--- Begin PAGE TEXT ---

John Joseph ‘Rinty’ Monaghan (1918 - 1984) became the world flyweight boxing champion at the Kings Hall, Belfast in 1948 and retired undefeated in 1950 at the end of a sixteen-year professional boxing career in which he fought sixty-six contests, winning fifty-one, drawing six others and being beaten only nine times.


John Joseph Monaghan, one of 13 children, was born on 21 August 1918 at 23 Lancaster Street, Belfast and, after marrying Frances Thompson in 1938, he moved to Little Corporation Street, in the Docklands area of the city. He was only 11 when he began taking part in street boxing contests and by the time he was fourteen he was picking up a few shillings for victories. At this point he started training in a gym in Hardinge Street and was on the way to a professional boxing career.

--- End PAGE TEXT ---
--- Begin THE DATA ---

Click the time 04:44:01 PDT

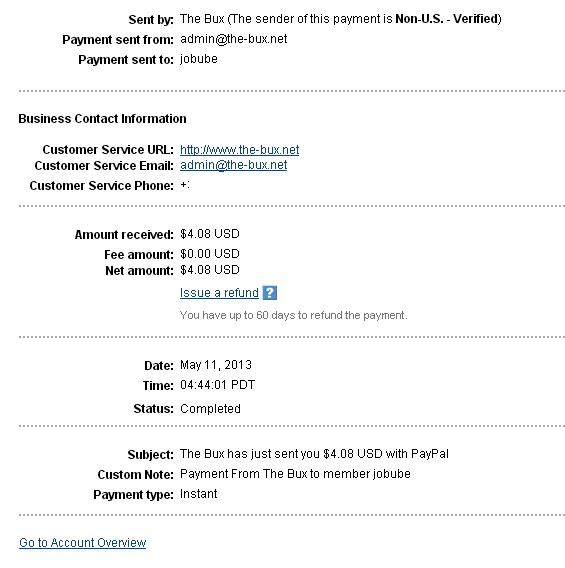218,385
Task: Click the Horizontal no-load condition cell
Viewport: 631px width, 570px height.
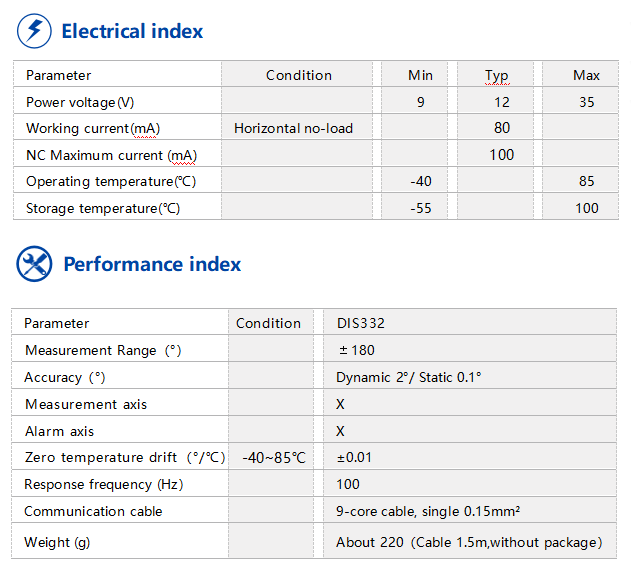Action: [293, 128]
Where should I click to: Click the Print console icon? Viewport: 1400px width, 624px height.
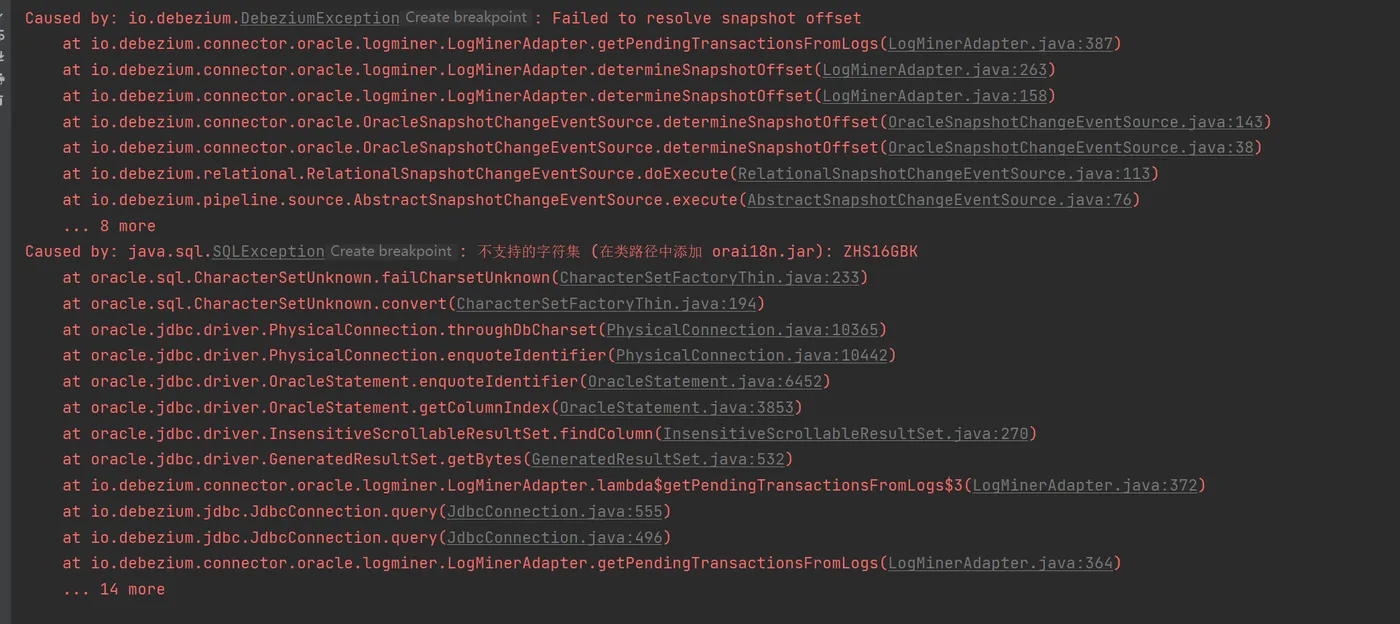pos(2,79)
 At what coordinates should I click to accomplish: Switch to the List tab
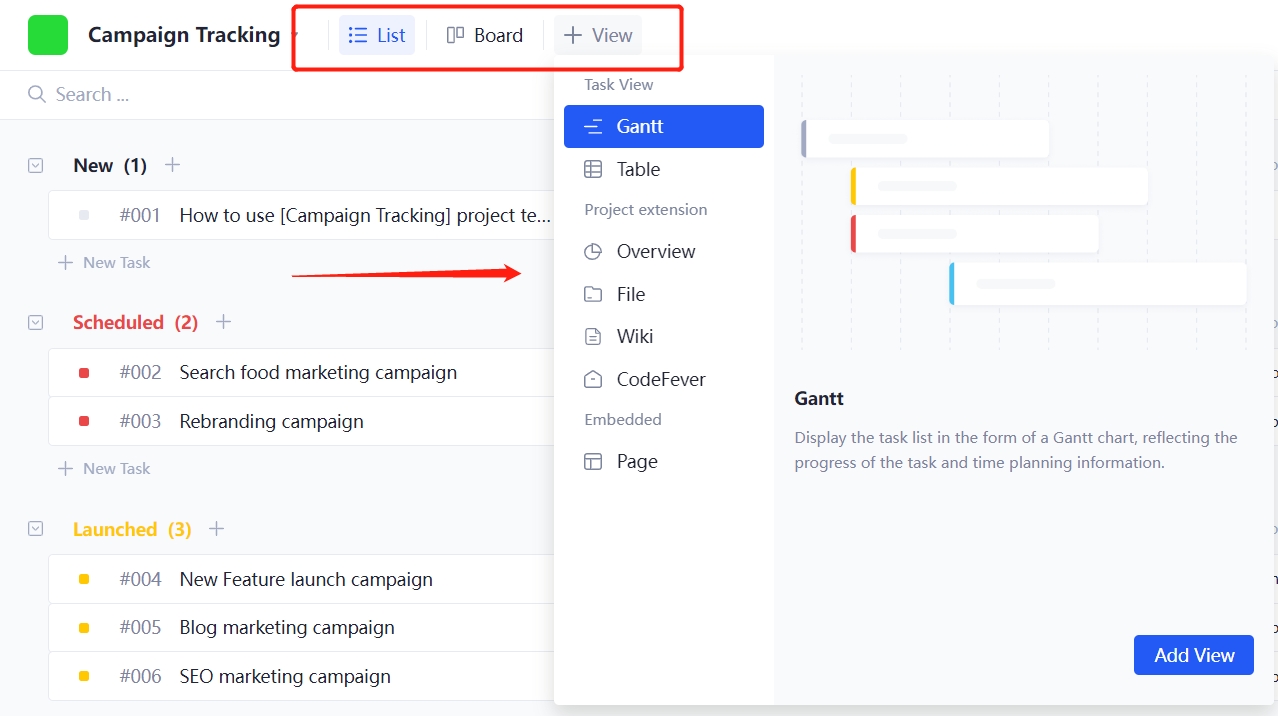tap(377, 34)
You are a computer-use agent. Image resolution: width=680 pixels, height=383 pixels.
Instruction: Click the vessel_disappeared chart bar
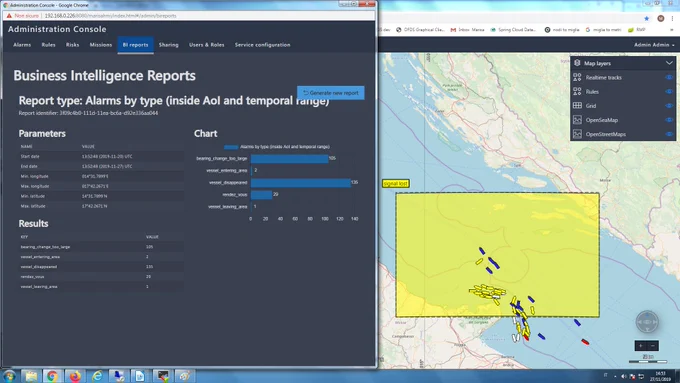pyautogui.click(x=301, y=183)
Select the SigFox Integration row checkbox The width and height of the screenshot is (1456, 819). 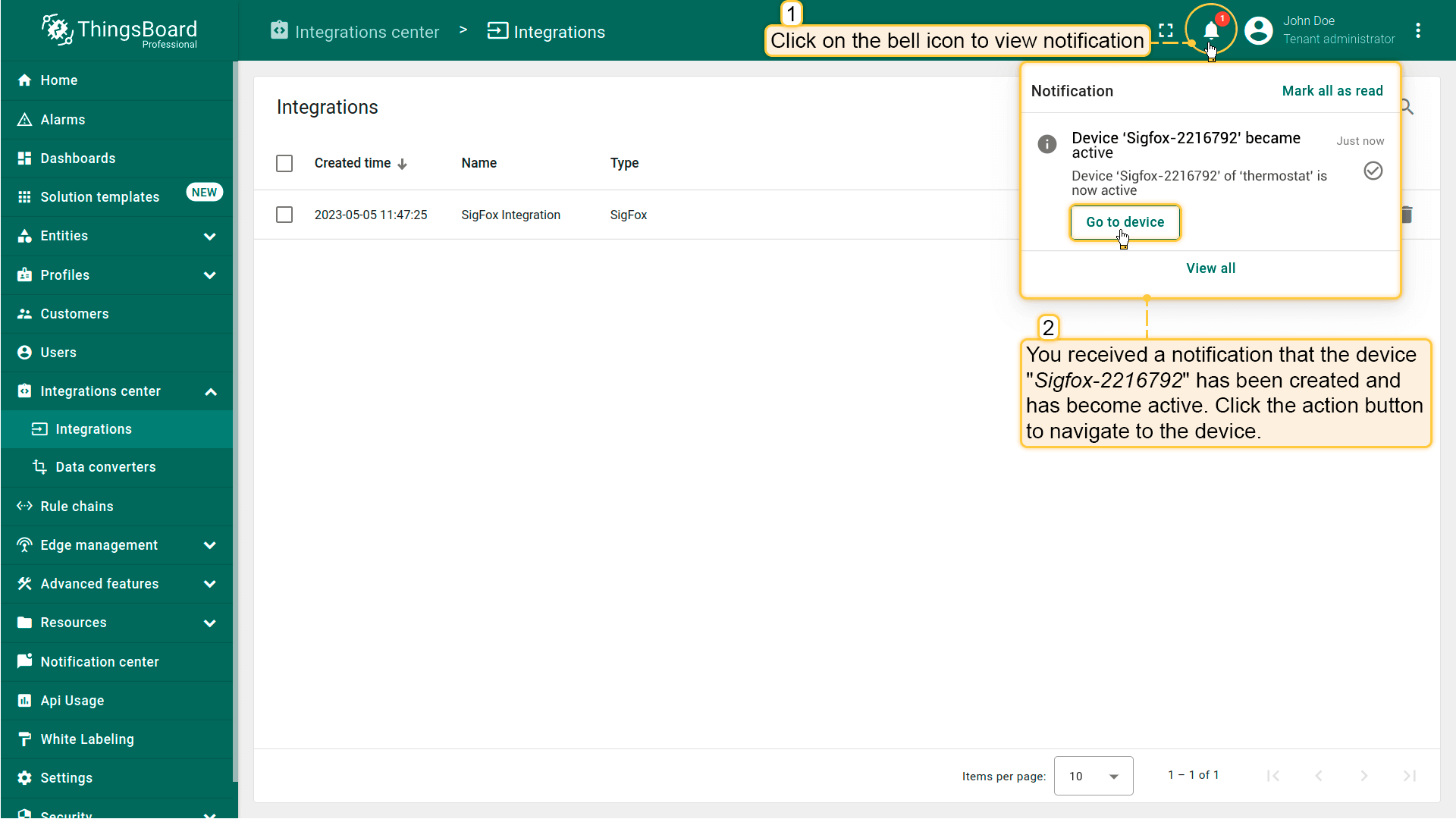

--- End THE DATA ---

WHAT YOU WILL DO:
A - Reproduce the part of the Rinty Monaghan passage starting with "John Joseph Monaghan, one" and going on through "a professional boxing career.".
B - Transcribe the entries starting with the line with "Where should I" and going on through the last line of the entries, both ends included. Leave the pictures out.

FINAL ANSWERS:
A -
John Joseph Monaghan, one of 13 children, was born on 21 August 1918 at 23 Lancaster Street, Belfast and, after marrying Frances Thompson in 1938, he moved to Little Corporation Street, in the Docklands area of the city. He was only 11 when he began taking part in street boxing contests and by the time he was fourteen he was picking up a few shillings for victories. At this point he started training in a gym in Hardinge Street and was on the way to a professional boxing career.

B -
Where should I click to: Click the Print console icon? Viewport: 1400px width, 624px height.
pos(2,79)
 At what coordinates should I click to accomplish: Switch to the List tab
tap(377, 34)
You are a computer-use agent. Image resolution: width=680 pixels, height=383 pixels.
Instruction: Click the vessel_disappeared chart bar
pyautogui.click(x=301, y=183)
Select the SigFox Integration row checkbox The width and height of the screenshot is (1456, 819). 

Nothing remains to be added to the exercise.